From the Chamber of Deputies30/09/12 / cata_tax-news

Act on changes to tax, insurance, and other acts in connection with reducing the public budget deficit; Amendment to the VAT Act

Act on changes to tax, insurance, and other acts in connection with reducing the public budget deficit

The Senate rejected the government’s bill on changes to tax, insurance, and other acts in connection with reducing the public budget deficit; subsequently, the bill was then also not passed by the Chamber of Deputies. The same bill was immediately presented to the Chamber of Deputies for approval as Parliamentary Press No. 801. Partial changes to the bill will most likely be subject to further consideration and voting on the bill will be connected with the upcoming confidence vote.

1 January 2013 is proposed as the effective date for the changes to the tax acts, which we looked at in more detail in the last issue of Tax News. We will keep you informed of further developments.

Amendment to the VAT Act

The Chamber of Deputies will consider the extensive amendment to the VAT Act in the first reading. Most of the changes result from the obligation to implement EU directives and regulations. Save for certain exceptions, the amended provisions should take effect on 1 January 2013.

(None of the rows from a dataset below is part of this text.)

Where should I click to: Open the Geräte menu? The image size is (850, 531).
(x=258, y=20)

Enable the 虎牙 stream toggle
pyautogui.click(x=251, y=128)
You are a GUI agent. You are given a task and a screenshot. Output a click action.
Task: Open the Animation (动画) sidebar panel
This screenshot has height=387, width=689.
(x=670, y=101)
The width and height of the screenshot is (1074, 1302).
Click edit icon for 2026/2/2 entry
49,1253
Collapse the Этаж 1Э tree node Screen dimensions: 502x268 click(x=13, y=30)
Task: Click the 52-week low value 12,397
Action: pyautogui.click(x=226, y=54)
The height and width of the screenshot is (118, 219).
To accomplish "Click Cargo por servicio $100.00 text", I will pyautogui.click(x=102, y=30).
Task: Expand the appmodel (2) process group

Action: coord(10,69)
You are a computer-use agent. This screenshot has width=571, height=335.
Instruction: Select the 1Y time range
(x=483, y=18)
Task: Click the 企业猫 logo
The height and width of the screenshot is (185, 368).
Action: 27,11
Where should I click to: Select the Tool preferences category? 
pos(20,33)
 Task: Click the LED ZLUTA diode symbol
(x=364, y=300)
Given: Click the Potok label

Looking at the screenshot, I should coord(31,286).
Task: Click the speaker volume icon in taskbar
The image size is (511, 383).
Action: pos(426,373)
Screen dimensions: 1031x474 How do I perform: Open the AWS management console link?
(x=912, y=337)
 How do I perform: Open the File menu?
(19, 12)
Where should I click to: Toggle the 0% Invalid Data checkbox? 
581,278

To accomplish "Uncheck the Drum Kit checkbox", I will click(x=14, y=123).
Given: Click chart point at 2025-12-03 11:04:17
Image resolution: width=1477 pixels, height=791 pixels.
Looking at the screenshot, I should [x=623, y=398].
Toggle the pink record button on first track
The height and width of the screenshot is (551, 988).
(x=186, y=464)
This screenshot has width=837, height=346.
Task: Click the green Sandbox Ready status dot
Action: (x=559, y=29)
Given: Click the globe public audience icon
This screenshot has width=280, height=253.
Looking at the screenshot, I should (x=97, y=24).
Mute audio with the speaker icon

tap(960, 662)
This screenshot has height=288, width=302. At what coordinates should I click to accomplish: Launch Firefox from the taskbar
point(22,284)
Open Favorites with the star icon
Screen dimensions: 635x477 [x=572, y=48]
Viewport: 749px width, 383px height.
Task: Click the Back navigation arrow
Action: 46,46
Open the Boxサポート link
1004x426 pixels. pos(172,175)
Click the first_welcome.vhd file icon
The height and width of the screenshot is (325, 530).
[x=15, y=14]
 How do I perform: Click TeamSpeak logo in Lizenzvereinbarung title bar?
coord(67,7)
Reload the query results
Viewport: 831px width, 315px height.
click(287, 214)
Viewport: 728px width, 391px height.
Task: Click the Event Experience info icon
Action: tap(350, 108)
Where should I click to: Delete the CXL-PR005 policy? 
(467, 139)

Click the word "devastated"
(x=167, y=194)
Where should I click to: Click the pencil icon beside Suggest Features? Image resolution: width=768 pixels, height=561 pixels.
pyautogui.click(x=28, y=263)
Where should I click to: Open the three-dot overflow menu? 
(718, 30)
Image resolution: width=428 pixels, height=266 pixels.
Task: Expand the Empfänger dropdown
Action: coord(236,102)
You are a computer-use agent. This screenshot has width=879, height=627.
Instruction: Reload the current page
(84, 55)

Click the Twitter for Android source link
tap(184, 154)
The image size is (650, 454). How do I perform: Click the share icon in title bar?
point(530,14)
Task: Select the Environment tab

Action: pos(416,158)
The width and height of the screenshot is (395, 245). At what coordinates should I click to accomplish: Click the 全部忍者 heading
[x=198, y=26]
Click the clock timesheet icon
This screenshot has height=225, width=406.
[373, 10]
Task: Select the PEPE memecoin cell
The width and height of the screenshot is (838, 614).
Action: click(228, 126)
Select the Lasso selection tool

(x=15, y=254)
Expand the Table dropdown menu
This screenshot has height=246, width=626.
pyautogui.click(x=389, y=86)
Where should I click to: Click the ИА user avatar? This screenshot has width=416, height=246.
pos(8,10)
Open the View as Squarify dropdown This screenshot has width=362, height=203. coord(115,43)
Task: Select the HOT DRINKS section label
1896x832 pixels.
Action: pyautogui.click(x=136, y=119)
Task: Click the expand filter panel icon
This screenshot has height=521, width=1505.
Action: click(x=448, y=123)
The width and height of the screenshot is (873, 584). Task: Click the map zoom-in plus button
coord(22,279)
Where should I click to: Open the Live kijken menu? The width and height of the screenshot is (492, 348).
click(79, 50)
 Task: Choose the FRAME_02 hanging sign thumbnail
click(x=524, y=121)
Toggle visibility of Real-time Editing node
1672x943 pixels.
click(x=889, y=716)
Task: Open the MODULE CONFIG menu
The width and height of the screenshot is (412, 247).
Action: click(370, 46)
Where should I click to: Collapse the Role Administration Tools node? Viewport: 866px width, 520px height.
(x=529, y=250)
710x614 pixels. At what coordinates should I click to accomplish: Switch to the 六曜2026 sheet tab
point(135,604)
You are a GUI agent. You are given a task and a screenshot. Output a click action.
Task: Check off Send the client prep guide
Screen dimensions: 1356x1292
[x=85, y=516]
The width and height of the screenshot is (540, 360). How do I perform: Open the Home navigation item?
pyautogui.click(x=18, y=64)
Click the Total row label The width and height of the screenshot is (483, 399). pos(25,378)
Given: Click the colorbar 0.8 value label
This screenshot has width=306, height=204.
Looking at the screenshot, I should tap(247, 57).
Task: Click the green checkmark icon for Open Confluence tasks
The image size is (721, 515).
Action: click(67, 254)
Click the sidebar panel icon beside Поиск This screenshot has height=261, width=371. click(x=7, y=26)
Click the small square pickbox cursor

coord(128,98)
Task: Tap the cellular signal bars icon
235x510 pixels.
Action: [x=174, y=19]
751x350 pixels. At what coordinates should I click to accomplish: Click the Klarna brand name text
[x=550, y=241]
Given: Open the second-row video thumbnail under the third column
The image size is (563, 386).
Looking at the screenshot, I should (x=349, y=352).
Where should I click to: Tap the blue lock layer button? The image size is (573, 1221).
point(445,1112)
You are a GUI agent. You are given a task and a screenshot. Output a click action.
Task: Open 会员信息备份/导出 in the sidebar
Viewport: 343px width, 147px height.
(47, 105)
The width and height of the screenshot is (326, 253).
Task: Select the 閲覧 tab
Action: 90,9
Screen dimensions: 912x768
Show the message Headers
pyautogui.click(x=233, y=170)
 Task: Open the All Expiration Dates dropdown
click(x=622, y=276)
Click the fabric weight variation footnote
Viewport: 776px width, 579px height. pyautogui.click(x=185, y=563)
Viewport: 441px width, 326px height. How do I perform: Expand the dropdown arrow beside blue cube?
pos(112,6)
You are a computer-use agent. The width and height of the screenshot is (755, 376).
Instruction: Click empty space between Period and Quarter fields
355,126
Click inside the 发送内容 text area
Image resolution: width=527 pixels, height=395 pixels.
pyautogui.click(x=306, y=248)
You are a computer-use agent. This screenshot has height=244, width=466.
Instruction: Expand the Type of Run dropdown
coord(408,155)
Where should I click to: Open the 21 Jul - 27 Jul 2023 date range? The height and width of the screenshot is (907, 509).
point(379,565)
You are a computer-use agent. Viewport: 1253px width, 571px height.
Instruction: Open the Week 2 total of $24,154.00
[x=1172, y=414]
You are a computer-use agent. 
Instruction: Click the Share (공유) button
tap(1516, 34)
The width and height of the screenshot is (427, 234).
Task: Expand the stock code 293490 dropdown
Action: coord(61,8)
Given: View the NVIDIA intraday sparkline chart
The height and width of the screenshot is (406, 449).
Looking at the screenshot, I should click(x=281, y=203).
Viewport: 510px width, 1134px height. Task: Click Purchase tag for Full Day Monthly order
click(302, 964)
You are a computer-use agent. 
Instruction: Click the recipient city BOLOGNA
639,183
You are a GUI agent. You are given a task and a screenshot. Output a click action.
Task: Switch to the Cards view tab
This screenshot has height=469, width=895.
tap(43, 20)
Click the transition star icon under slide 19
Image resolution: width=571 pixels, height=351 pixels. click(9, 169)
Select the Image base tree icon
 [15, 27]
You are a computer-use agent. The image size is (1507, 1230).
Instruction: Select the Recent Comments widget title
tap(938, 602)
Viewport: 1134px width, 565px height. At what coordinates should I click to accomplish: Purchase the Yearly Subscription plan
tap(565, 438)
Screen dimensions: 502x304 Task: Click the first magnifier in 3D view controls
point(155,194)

Certain provisions in the VAT Act were moved to different paragraphs or brand new paragraphs were added. They include, for example, provisions stipulating what is not subject to taxation, a definition of turnover for VAT purposes, special cases where a person liable to tax becomes a taxpayer, and more. 

The government’s bill includes the following fundamental changes:

  • Definitions of the terms place of residence, registered office and establishment are revised and the specifics of certain terms are clarified, including delivery of goods through systems or networks and contribution of an enterprise.
  • The conditions for determining the moment when a person becomes a VAT payer are modified. For example, where the turnover is exceeded, the person becomes a taxpayer on the first day of the second month following the month in which the turnover was exceeded. 
  • Where a person fails to fulfill his/her registration duties, he/she becomes a taxpayer retroactively.
  • In the event of voluntary registration, the person becomes a VAT payer on the day the tax administrator takes the decision to register said person.
  • New rules are set for when the tax administrator may cancel a taxpayer’s registration by constitutive resolution.
  • The general duration of the taxation period is revised. The basic taxation period is the calendar month. If the payer fulfills certain conditions, the taxation period may be the quarter year.
  • The rules have been unified for all persons with regard to determination of the place of performance rendered in the case of vehicle leasing.
  • The wording of the provisions determining what is and is not a tax document and the form and retention thereof will be entirely new. Electronic tax documents will also be permitted and it will not be necessary to attach a guaranteed electronic signature or electronic mark.
  • The deadline for applying real estate transfer tax will be extended from three to five years. Moreover, the taxpayer may decide whether the transfer will be realized as a taxable supply even after the deadline.
  • A new legal fiction institute will be introduced in the case of the reverse charge tax mechanism in connection with the delivery of construction and assembly work. Where the supplier applies the reverse charge mechanism, even if the supplier rendered a supply that is not subject to such mechanism, it will be deemed that such supply is applicable to reverse charge.
  • A brand new institute was introduced concerning a guarantee on the part of the rightful recipient for whom an obligation to file and pay the excise tax arose. The rightful recipient, in cases where the goods are supplied to a third party, guarantees payment of the VAT that was not paid by the person who obtained such goods from another EU member state.